My noble friend the Minister reminded us, rightly, of the fundamental importance of national security and of combating the evil of terrorism by all effective means. I do not think that I needed to be reminded of that but he was right to remind us all the same. Equally, the noble and learned Lord, Lord Brown, reminded us of another fundamental matter, which is the parliamentary scrutiny of draconian powers before they enter the statute book.

If I were persuaded, as the Minister has suggested, that this debate and previous debates are adequate as a substitute for effective pre-legislative scrutiny, I would not support the noble Lord, Lord Pannick, but I am not persuaded of that. The issues are extremely complicated and even though I think that I am some kind of international lawyer, I am certainly not going to analyse what Professor Guy Goodwin-Gill has said, even though I agree with him, or bore the House, as lawyers frequently could do, by going into a lot of technical detail.

What I want to do, and which gives rise to a question, is to deal with a point that the Joint Committee on Human Rights, of which I am a member, raised in our report and the way that the Government responded to it.
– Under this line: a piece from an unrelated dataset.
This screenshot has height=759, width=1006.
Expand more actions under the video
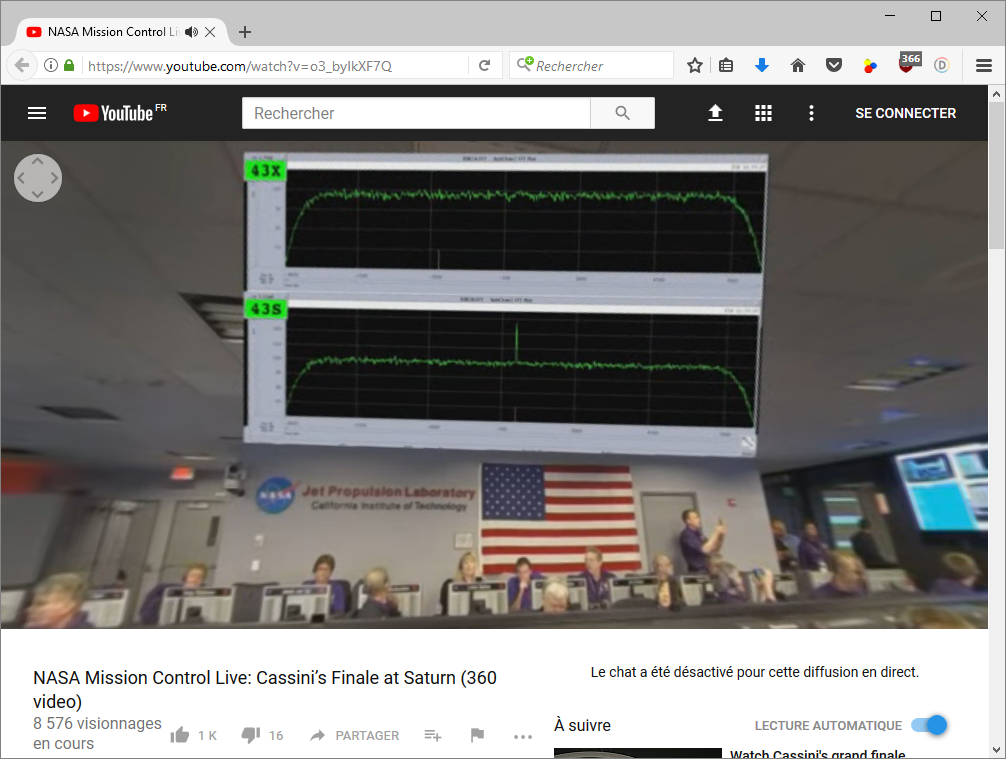[522, 736]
In our report, we drew attention to the relevance of the European Convention on Human Rights and its various provisions, and we disagreed with the Government, whose position was that the European Convention on Human Rights had nothing to do with the issue. We went into the matter in paragraphs 45 and 46 of our report. In footnote 25 we referred to a case in which I was counsel for the applicants in the great case of the east African Asians against the United Kingdom.

That was a case which involved not national security but racism. It was a case where, to their shame, the then Labour Government persuaded both Houses of Parliament in emergency debates over three days and nights to take away from 200,000 British Asians, who were citizens of the United Kingdom and colonies, their right to enter and live in their only country of citizenship. By doing that, Parliament made 200,000 British citizens de facto stateless, even though a promise had been given to them by the previous Conservative Government that if they did not become local African citizens, they would be given the right to settle in this country. That promise was broken because of an extremely effective racist campaign mounted by Enoch Powell and Duncan Sandys, which led the Labour Government, with the support of both Houses, to pass that obnoxious legislation.

When we challenged that successfully before the European Commission of Human Rights, we relied upon two American cases. One was called Trop v Dulles. That was a case where under United States law somebody had been deprived of his American citizenship by Mr Dulles. The US Supreme Court said that under the American constitution, that was impermissible. The European Commission of Human Rights was impressed by that and it held that our Parliament had subjected British citizens to treatment that was racist and degrading.